▶ **Extracted information**
□ □ □ □ □
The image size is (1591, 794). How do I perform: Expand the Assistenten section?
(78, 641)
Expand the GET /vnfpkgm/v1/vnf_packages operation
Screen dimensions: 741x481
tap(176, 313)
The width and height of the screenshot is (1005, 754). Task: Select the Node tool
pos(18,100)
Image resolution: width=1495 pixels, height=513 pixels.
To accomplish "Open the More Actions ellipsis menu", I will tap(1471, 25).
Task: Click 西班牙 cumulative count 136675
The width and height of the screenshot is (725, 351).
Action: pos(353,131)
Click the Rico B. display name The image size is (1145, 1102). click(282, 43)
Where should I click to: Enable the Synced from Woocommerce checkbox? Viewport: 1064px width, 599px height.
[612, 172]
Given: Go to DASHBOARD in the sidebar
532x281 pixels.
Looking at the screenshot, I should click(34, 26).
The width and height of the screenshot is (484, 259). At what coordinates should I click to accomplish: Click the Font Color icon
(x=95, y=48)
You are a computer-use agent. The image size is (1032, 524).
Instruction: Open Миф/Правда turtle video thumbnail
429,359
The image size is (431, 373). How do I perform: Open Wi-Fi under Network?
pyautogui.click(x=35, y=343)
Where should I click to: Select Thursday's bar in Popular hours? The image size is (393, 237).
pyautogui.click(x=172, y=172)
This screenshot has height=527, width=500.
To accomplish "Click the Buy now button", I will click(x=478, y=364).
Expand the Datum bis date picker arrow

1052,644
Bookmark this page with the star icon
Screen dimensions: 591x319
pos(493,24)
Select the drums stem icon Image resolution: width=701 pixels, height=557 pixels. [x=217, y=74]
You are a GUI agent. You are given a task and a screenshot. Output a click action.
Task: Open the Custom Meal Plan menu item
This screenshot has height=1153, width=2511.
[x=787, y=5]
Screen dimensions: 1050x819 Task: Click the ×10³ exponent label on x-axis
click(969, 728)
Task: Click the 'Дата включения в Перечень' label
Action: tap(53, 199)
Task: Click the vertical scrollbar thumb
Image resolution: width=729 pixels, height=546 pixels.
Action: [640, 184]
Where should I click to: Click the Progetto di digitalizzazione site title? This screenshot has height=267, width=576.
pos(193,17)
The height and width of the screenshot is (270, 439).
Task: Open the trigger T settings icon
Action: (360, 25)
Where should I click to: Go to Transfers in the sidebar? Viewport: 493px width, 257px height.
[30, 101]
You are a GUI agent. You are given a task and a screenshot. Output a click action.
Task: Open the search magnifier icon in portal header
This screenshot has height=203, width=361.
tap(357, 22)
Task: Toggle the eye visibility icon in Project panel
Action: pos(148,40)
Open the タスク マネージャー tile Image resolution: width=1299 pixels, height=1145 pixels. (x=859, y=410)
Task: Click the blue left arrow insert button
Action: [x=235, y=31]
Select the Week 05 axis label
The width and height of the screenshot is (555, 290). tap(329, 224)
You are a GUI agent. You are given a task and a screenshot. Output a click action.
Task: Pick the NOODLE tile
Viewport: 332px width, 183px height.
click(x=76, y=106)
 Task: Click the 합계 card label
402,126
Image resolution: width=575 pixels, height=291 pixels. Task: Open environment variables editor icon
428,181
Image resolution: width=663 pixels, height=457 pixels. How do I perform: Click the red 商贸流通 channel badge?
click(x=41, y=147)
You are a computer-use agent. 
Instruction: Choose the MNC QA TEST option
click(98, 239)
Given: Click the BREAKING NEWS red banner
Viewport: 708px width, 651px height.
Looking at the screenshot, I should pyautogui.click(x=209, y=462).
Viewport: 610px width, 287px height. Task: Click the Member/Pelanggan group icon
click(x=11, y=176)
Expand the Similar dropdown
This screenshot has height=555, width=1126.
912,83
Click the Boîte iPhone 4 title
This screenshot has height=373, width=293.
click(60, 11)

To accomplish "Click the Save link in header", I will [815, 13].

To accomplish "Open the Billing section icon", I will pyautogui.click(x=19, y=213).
□ □ □ □ □
▶ **Task goal**
Word for word, output the lines of the data from its first line through the line where "Select the drums" appears, and stop there.

▶ **Exercise solution**
The image size is (1591, 794). How do I perform: Expand the Assistenten section?
(78, 641)
Expand the GET /vnfpkgm/v1/vnf_packages operation
Screen dimensions: 741x481
tap(176, 313)
The width and height of the screenshot is (1005, 754). Task: Select the Node tool
pos(18,100)
Image resolution: width=1495 pixels, height=513 pixels.
To accomplish "Open the More Actions ellipsis menu", I will tap(1471, 25).
Task: Click 西班牙 cumulative count 136675
The width and height of the screenshot is (725, 351).
Action: pos(353,131)
Click the Rico B. display name The image size is (1145, 1102). click(282, 43)
Where should I click to: Enable the Synced from Woocommerce checkbox? Viewport: 1064px width, 599px height.
[612, 172]
Given: Go to DASHBOARD in the sidebar
532x281 pixels.
Looking at the screenshot, I should click(34, 26).
The width and height of the screenshot is (484, 259). At what coordinates should I click to accomplish: Click the Font Color icon
(x=95, y=48)
You are a computer-use agent. The image size is (1032, 524).
Instruction: Open Миф/Правда turtle video thumbnail
429,359
The image size is (431, 373). How do I perform: Open Wi-Fi under Network?
pyautogui.click(x=35, y=343)
Where should I click to: Select Thursday's bar in Popular hours? The image size is (393, 237).
pyautogui.click(x=172, y=172)
This screenshot has height=527, width=500.
To accomplish "Click the Buy now button", I will click(x=478, y=364).
Expand the Datum bis date picker arrow

1052,644
Bookmark this page with the star icon
Screen dimensions: 591x319
pos(493,24)
Select the drums stem icon Image resolution: width=701 pixels, height=557 pixels. [x=217, y=74]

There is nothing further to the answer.